━━━ Data to use ━━━

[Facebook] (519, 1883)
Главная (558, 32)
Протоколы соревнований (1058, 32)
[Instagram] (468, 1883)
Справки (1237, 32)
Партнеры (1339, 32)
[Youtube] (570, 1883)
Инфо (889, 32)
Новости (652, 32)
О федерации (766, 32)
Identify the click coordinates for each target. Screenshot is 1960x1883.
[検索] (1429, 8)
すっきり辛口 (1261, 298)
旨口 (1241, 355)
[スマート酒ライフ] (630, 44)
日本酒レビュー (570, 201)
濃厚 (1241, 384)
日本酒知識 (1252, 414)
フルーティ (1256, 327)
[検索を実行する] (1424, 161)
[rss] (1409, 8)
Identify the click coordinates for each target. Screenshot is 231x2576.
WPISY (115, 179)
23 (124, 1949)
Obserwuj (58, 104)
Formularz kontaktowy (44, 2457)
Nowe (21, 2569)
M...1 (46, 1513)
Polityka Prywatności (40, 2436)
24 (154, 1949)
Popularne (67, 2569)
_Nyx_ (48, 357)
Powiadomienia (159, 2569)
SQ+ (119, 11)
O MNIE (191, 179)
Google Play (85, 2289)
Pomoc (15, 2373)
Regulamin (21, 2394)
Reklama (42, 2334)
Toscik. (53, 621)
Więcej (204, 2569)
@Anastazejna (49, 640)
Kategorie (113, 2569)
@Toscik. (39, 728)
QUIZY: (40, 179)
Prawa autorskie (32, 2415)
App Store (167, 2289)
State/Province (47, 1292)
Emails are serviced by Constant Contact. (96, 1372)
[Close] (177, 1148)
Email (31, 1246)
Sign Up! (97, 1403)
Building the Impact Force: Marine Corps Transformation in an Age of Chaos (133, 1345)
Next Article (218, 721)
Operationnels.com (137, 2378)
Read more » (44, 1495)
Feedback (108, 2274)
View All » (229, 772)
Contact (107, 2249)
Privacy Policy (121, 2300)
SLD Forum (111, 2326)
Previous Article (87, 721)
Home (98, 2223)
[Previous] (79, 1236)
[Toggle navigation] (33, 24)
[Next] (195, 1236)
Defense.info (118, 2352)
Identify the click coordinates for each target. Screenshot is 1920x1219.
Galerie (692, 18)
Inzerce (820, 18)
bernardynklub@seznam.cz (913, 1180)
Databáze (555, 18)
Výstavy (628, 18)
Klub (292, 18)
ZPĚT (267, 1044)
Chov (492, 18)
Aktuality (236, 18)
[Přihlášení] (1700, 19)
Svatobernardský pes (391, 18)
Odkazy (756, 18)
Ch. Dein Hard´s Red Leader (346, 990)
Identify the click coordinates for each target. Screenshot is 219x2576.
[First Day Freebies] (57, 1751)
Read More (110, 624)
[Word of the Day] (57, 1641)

━━━

_What to do_
Transcribe each entry word for word.

_Answer box_
[Facebook] (519, 1883)
Главная (558, 32)
Протоколы соревнований (1058, 32)
[Instagram] (468, 1883)
Справки (1237, 32)
Партнеры (1339, 32)
[Youtube] (570, 1883)
Инфо (889, 32)
Новости (652, 32)
О федерации (766, 32)
Identify the click coordinates for each target. Screenshot is 1960x1883.
[検索] (1429, 8)
すっきり辛口 (1261, 298)
旨口 (1241, 355)
[スマート酒ライフ] (630, 44)
日本酒レビュー (570, 201)
濃厚 (1241, 384)
日本酒知識 (1252, 414)
フルーティ (1256, 327)
[検索を実行する] (1424, 161)
[rss] (1409, 8)
Identify the click coordinates for each target. Screenshot is 231x2576.
WPISY (115, 179)
23 (124, 1949)
Obserwuj (58, 104)
Formularz kontaktowy (44, 2457)
Nowe (21, 2569)
M...1 (46, 1513)
Polityka Prywatności (40, 2436)
24 (154, 1949)
Popularne (67, 2569)
_Nyx_ (48, 357)
Powiadomienia (159, 2569)
SQ+ (119, 11)
O MNIE (191, 179)
Google Play (85, 2289)
Pomoc (15, 2373)
Regulamin (21, 2394)
Reklama (42, 2334)
Toscik. (53, 621)
Więcej (204, 2569)
@Anastazejna (49, 640)
Kategorie (113, 2569)
@Toscik. (39, 728)
QUIZY: (40, 179)
Prawa autorskie (32, 2415)
App Store (167, 2289)
State/Province (47, 1292)
Emails are serviced by Constant Contact. (96, 1372)
[Close] (177, 1148)
Email (31, 1246)
Sign Up! (97, 1403)
Building the Impact Force: Marine Corps Transformation in an Age of Chaos (133, 1345)
Next Article (218, 721)
Operationnels.com (137, 2378)
Read more » (44, 1495)
Feedback (108, 2274)
View All » (229, 772)
Contact (107, 2249)
Privacy Policy (121, 2300)
SLD Forum (111, 2326)
Previous Article (87, 721)
Home (98, 2223)
[Previous] (79, 1236)
[Toggle navigation] (33, 24)
[Next] (195, 1236)
Defense.info (118, 2352)
Identify the click coordinates for each target. Screenshot is 1920x1219.
Galerie (692, 18)
Inzerce (820, 18)
bernardynklub@seznam.cz (913, 1180)
Databáze (555, 18)
Výstavy (628, 18)
Klub (292, 18)
ZPĚT (267, 1044)
Chov (492, 18)
Aktuality (236, 18)
[Přihlášení] (1700, 19)
Svatobernardský pes (391, 18)
Odkazy (756, 18)
Ch. Dein Hard´s Red Leader (346, 990)
Identify the click coordinates for each target. Screenshot is 219x2576.
[First Day Freebies] (57, 1751)
Read More (110, 624)
[Word of the Day] (57, 1641)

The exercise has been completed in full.